Democracy is the only form of government in which people get what they deserve.
—Lester Smith
From: Jonathan Penton
To: Border Peace Presence
Date: Tue, 29 Mar 2005 10:21 PST
Dear peace lovers,
As you might know, the United States Transportation Security Administration maintains two security lists. The first is a list of people who are not allowed to fly on U.S. flights, the “no-fly” list. The second is a list of people who are to be searched every time they fly, the “selectee” list. I can now say with some certainty that I am on the selectee list, and have been there since at least December ’04.
In December ’04 I flew to Atlanta, to see my son during his school break. I had initially planned a side trip to see a friend in Washington, D.C., and booked a flight pattern that took me from El Paso, to Washington, then to Atlanta. Plans changed, and I cancelled the Washington trip, and flew directly from El Paso to Atlanta. When I arrived at the El Paso airport, I was informed that I had been selected for additional screening. I didn’t think much of this; it could have been random, or it could have been because I had cancelled a trip to Washington. I was “patted down,” and then two officials searched my carry-on luggage. I was struck, however, by the way one official finished his work. As he realized there was no contraband in my luggage, he turned to the other official, and said in annoyance, “there’s nothing here.” He then began to question me about my occupation and nationality, as if he were trying to ascertain why I was being searched.
In January, I took a bus back from Atlanta to El Paso. Last week, I flew from Atlanta to Oakland. I had booked a flight through Delta, with a layover in Salt Lake City. This time, when I approached the Delta ticket counter and gave my ID and e-mailed ticket to the woman behind the counter, she turned to her supervisor, without looking at her computer, and said, “Mr. Penton is here.” The supervisor shot her a blank look, and the woman with my ID told me that my flight had been delayed, but I would be put on a Southwest plane instead. She then left for the Southwest ticket counter. As I waited, another person bound for Salt Lake City approached the counter. Another woman took his ID, punched it in the computer, and told him the flight was delayed. She did not appear to be expecting him.
Needless to say, I was searched again. When it was time to board the plane, a Southwest employee scanned my boarding pass into their computer, and the screen immediately flashed red and made a warning sound. The words “ADDITIONAL SCREENING” came up; the Southwest employee touched the screen and they disappeared. I was able to fly to Oakland without any further difficulty.

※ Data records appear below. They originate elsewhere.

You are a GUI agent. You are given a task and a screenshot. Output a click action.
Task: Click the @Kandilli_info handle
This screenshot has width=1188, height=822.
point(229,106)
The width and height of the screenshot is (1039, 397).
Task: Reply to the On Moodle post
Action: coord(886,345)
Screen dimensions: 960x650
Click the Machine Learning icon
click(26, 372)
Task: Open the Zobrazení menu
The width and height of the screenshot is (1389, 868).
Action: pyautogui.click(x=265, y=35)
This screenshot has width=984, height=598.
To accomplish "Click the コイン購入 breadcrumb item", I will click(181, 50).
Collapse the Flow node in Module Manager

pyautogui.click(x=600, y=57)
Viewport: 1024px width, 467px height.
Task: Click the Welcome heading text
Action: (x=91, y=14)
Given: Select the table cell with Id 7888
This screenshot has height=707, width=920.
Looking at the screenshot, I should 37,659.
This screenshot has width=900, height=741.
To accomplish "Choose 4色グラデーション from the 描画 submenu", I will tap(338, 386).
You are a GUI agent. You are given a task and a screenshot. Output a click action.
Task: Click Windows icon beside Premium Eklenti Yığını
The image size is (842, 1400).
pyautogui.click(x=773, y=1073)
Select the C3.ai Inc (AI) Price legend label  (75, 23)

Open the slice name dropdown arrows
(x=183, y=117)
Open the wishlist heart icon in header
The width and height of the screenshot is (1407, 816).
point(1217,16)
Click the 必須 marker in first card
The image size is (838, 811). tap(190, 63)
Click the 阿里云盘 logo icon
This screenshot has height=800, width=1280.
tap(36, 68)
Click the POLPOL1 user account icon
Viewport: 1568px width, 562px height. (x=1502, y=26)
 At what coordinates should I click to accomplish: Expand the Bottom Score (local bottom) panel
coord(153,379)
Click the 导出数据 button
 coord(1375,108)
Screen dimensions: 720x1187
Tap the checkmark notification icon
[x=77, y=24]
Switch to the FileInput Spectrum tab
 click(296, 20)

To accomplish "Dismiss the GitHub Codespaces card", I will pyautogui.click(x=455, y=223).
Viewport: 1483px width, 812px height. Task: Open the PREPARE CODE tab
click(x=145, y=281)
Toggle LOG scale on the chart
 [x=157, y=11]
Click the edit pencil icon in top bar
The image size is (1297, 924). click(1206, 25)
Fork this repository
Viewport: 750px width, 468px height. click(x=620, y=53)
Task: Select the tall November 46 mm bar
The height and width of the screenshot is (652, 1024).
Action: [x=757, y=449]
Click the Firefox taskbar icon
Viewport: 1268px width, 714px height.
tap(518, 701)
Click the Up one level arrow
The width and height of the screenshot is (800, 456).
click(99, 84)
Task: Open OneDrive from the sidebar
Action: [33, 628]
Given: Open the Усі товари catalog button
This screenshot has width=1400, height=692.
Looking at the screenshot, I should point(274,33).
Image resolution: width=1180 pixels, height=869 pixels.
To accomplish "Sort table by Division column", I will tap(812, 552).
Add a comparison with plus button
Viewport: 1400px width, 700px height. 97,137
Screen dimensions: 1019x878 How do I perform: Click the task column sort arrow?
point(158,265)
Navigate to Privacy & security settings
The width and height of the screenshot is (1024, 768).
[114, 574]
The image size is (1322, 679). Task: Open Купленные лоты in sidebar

A bit of Internet research turned up a few things about the selectee list. In the past, people have filed Freedom of Information Act requests trying to find out how the list works, and why they were placed on it. They have been unsuccessful. The TSA will not reveal who is on the list, nor will they reveal why people are put on the list in general, let alone why specific people are put on the list. See http://www.epic.org/privacy/airtravel/foia/watchlist_foia_analysis.html and http://cbsnewyork.com/topstories/local_story_036144559.html for more information. Here are a few possible factors, in my case:
1. I have been attending protests, put on by the Border Peace Presence, since March of 2003.
2. I acted in a “leadership” role of the loosely-organized BPP from the summer of 2003 to the summer of 2004.
3. I was a not-very-active but dues-paying member of the Georgia Green Party from mid-200 to March 2003.
4. I have been a more active member of the El Paso County Green Party from March 2003 to the present. I acted as a delegate to the Texas Green Party Convention in 2003.
5. I have written several articles critical of the Bush Administration, which have been published in the U.S. and U.K.
6. I have written various fiction and non-fiction pieces describing the commission of crimes, which are in no way related to air travel. I have written non-fiction about committing misdemeanors; I have also written serious crime fiction, but it is obviously fiction. Some of these stories have been published in the U.S. and U.K.
The inconvenience I have experienced as a result of these searches is minor, and I have not been harassed in any other way. However, it seems likely that my affiliation with the BPP is the primary reason I am on the selectee list, and I wanted to make others affiliated with the BPP aware of this. I am still in the Bay Area, and plan to fly back next week.
Paz y salud,
--
Jonathan Penton
http://www.unlikelystories.org

One thing I didn't feel obliged to mention to my fellow El Pasoan peaceniks, as it would have nothing to do with being searched on my way into Oakland, was the fact that I had spent Saturday at San Francisco's 10th Annual Anarchist's Book Fair. I'd love to tell you who I was with, as they were fairly prominent-types, but as the spooks are likely reading this (hi guys!) I guess I'd better not. I was dead broke, and was only able to go inside for three hours of the fair, but I was able to trade my chapbooks for a number of fun things, and a number of other fun things were being given away free. I haven't had time to go through everything yet, as I have spent many of my days in San Franciscan used book stores, weeping with Texan jealousy at the awesome selections, but highlights of the stuff I've read so far include:

  1. A PG-13 rated humor 'zine called Legal Underage Pornography
    Some "Mission S.F." comics that have no author identification (hard to follow Legal Underage Pornography, isn't it?)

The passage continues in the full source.